Kata kelenteng sendiri kerap dihubungkan dengan bunyi lonceng/genta
yang dibunyikan pada penyelenggaraan upacara di bangunan suci itu,
sehingga lama-kelamaan —untuk memudahkan penyebutan bangunan suci itu— orang menamakannya dengan kelenteng. Selain itu ada pula yang mengatakan bahwa kelenteng berasal dari bahasa Cina Kwan Im Ting, yakni bangunan kecil tempat orang memuja Dewi Kwan Im.

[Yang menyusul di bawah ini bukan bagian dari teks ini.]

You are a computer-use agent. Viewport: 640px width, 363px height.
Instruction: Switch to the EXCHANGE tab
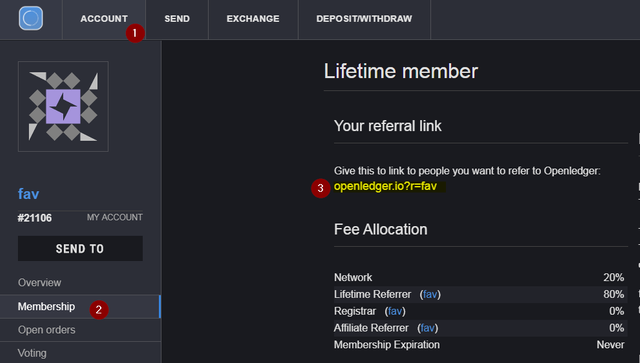click(x=253, y=19)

Istilah lain penyebutan kelenteng dalam bahasa Cina adalah Kiong yang artinya adalah Istana. Ada juga yang menyebutkan Tong atau Ting yang artinya bangunan suci dalam bentuk kecil. Namun sebetulnya istilah asli untuk menyebut tempat ibadah ini adalah Bio atau Miao,
yaitu bangunan yang digunakan untuk tempat penghormatan dan kebaktian
bagi Khong Cu, yang disebut Khong Cu Bio (Moerthiko.1980:97-99).
Penamaan
kelenteng adakalanya memakai nama atau gelar yang dipakai oleh
dewa-dewa utama yang dipuja di dalamnya, misalnya adalah Kelenteng Dewi
Samudera (Tjan Hou Gong), Kelenteng Dewi Welas Asih atau Da Bo Gong
Miao (Toa Pe Kong), Luban Gong atau Lu Ban (pelindung tukang Kayu).

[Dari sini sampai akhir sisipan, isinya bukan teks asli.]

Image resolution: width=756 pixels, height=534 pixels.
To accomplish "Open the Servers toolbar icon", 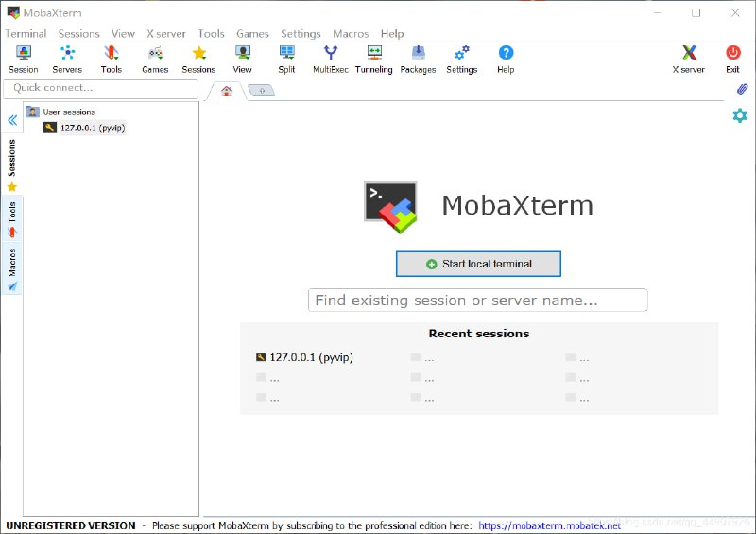I will [67, 58].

Selain itu tidak jarang penamaan kelenteng disesuaikan dengan
nama/sebutan lokasi keletakan bangunannya, atau berdasarkan komunitas
persekutuannya (Dewi.2000:22). Bangunan kelenteng menarik dikaji antara
lain dari segi arsitekturnya karena memiliki pola penataan ruang,
struktur konstruksi dan ornamentasinya yang khas.
Sejarah Kelenteng di Nusantara
Menurut
Lombard, pada abad ke- 17 sudah ada kelenteng yang dibangun masyarakat
Cina. Umumnya jenis kelenteng yang dibangun adalah kelenteng yang
khusus diperuntukkan bagi kalangan maupun tujuan tertentu. Adapun
kelenteng yang dibangun pada abad ke-18 mencerminkan kegiatan yang
dilakukan oleh masyarakat Cina pada masa itu menurut bidang kerja
masing-masing pendukungnya, seperti kelenteng kongsi pedagang, pelaut
dan pengrajin (Dewi. 2000:11).
Pada
abad 19, Cina banyak dilanda kerusuhan akibat revolusi Taiping
sehingga mengalami kemerosotan sosial dan ekonomi, hal ini yang
mempercepat kedatangan orang Cina ke kepulauan nusantara. Kelenteng
yang dibangun pada masa ini umumnya sederhana tanpa dilengkapi prasasti
peringatan. Kebanyakan kelenteng-kelenteng ini dibangun oleh suku
Hakka dan Hokkian (Dewi. 2000:12). Kemudian pada abad ke 20, seiring
dengan perkembangan yang terjadi di Cina, jatuhnya dinasti Machu dan
terbentuknya republik, mendorong orang-orang Cina lebih bersifat
rasional. Kelenteng-kelenteng yang dibangun pada awal abad 20 sebagian
besar adalah jenis baru dan banyak dibangun oleh para Rubiah (pendeta
perempuan dalam agama Budha). Kebanyakan mereka adalah suku Hakka atau
Kanton dari daratan Tiongkok.
Dalam
perencanaan bangunan berarsitektur Cina, bangunan paling penting
seperti kelenteng selalu di tempatkan pada daerah yang paling utama.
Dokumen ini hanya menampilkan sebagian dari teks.